As you build your Gloo Mesh environment, you might want to add a workload that runs on an external machine to your setup. For example, you might run an app or service in a VM that must communicate with services in the Istio service mesh that runs in your Kubernetes cluster.

To onboard your external workload into the service mesh, you deploy three agents to your VM: an Istio sidecar agent, a SPIRE agent, and an OpenTelemetry (OTel) collector agent.


By adding an Istio sidecar agent to your VM, you can achieve fully bi-directional communication between apps in your cluster’s service mesh, and apps in the VM. Because all communication between services in the workload cluster and services in the VM goes through the workload cluster’s east-west gateway, the communication is mTLS-secured.

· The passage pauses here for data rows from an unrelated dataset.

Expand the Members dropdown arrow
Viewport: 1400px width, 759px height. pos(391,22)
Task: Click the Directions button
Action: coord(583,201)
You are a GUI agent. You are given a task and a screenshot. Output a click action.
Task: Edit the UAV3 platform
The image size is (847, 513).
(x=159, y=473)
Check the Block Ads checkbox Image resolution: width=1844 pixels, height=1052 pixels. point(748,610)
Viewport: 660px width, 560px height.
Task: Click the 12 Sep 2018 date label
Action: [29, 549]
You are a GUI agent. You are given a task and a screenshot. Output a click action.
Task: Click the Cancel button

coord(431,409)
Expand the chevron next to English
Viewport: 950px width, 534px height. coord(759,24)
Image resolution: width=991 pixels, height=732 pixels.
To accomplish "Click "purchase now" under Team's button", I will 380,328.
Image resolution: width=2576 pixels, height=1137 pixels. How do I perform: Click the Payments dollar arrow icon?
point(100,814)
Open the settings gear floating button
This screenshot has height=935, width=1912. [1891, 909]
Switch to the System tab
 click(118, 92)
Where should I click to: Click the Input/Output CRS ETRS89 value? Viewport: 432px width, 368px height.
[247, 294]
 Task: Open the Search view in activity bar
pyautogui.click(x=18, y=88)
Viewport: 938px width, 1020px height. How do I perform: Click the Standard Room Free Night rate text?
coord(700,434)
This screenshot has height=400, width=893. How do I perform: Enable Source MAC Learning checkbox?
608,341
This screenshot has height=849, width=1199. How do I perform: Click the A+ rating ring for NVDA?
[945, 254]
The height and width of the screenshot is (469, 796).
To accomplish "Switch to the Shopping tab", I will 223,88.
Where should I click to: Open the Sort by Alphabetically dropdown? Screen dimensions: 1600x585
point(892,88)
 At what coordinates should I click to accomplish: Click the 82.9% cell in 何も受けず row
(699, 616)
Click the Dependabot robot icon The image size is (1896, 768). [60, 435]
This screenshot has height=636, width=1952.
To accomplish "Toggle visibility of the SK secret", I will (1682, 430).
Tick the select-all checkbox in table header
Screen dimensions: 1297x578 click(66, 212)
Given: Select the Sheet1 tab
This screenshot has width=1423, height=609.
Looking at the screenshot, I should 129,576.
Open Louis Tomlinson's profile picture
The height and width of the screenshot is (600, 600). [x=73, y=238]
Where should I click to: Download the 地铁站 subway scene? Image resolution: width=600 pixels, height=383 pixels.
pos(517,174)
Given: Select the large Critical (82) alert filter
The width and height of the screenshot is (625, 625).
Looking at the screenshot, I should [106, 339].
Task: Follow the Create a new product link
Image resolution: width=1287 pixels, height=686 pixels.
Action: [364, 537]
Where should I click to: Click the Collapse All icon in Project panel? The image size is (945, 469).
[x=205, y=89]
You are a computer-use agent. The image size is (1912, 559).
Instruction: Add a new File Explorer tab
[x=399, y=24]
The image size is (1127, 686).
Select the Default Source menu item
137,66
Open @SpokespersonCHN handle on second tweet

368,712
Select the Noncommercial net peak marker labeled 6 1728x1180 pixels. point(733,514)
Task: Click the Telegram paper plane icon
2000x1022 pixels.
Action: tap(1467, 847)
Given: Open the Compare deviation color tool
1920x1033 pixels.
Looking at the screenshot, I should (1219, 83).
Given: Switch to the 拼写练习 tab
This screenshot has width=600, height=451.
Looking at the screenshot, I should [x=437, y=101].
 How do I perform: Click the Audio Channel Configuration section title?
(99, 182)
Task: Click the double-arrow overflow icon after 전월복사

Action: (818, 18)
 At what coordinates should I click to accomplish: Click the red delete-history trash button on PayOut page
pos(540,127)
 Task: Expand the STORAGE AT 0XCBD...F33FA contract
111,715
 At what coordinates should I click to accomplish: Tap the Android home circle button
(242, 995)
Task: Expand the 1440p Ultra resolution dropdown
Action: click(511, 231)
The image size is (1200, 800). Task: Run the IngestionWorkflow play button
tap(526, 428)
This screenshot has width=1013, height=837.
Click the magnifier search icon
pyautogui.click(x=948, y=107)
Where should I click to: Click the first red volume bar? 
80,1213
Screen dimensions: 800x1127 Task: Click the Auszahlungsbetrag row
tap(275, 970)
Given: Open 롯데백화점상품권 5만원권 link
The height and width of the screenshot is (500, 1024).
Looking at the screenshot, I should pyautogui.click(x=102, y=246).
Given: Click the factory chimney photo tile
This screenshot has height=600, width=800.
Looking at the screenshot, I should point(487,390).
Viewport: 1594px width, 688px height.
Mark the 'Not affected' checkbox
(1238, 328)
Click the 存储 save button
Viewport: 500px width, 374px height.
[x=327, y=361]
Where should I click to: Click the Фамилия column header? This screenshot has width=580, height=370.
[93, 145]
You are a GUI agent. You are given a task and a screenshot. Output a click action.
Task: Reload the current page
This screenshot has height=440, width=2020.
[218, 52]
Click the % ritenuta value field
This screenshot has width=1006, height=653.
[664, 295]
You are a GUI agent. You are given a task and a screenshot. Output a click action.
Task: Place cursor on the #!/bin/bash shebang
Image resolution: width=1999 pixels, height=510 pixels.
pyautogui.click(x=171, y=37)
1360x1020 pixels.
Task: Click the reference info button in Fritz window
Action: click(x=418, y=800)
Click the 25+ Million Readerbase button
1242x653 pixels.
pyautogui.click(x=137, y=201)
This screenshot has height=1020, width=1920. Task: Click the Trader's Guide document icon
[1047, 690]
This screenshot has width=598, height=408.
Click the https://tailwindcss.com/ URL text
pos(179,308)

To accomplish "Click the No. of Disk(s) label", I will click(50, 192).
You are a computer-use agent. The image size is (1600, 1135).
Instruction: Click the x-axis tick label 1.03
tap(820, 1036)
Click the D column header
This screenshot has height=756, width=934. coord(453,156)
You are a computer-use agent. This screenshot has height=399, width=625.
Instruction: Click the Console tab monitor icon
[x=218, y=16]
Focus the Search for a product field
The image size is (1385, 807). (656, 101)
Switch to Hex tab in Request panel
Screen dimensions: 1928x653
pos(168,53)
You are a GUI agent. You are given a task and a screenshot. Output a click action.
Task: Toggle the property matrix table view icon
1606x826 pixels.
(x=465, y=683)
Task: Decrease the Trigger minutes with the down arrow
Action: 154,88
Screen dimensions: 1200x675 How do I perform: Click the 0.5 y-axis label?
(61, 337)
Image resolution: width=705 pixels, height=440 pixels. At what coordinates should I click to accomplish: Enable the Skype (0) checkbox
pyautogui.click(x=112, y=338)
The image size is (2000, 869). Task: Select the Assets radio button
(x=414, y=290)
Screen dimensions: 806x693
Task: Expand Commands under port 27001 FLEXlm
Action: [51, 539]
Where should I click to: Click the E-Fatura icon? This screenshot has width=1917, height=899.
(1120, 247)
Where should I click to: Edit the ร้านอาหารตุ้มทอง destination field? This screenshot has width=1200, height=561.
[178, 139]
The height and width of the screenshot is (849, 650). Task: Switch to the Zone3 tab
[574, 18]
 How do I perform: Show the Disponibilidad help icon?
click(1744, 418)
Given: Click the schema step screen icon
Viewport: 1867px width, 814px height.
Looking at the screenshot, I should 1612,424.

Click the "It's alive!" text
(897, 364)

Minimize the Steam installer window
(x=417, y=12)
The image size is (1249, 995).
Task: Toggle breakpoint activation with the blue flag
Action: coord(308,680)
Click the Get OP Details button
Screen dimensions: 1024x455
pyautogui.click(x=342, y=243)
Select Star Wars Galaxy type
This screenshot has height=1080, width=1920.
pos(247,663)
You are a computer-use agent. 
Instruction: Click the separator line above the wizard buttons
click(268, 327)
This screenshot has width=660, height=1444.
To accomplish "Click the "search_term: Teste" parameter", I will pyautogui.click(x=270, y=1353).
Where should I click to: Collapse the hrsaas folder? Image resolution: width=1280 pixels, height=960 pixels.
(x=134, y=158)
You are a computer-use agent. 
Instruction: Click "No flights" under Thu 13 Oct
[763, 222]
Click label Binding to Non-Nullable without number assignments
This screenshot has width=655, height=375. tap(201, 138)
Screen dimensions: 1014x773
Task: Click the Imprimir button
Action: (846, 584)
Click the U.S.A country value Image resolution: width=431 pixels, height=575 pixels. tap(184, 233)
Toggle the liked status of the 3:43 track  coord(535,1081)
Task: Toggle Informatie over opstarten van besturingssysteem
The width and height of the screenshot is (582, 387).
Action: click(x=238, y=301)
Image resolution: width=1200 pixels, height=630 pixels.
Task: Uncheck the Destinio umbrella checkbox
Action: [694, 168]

Additionally, you get the added benefit of applying Gloo resources to the apps on your VM, such as Gloo traffic policies.

Gloo agent

To securely attest the identity of the external machine and collect metrics, you deploy a Gloo agent.

To onboard the external workload into your Gloo setup, the Gloo agent must authenticate and verify itself when it first connects to the workload cluster, which is known as node attestation. During node attestation, the Gloo agent on the VM and the Gloo components on the workload cluster together verify the identity of the node that the agent is deployed to. This process ensures that the workload cluster and your VM can securely connect to each other.

The Gloo agent also sends metrics through the workload cluster’s east-west gateway to the OTel gateway on the management cluster. By enabling the agent to gather metadata about the compute instances that they are deployed to, you can visualize your Gloo Mesh setup across your cloud provider infrastructure network. For more information about metrics collection in Gloo, see Set up the Gloo OTel pipeline.

Supported platforms

As of Gloo Mesh Enterprise version 2.5.0, this feature is tested for onboarding on-premises instances, and virtual and bare metal machines that run in Google Cloud Platform (GCP), Amazon Web Services (AWS), and Microsoft Azure.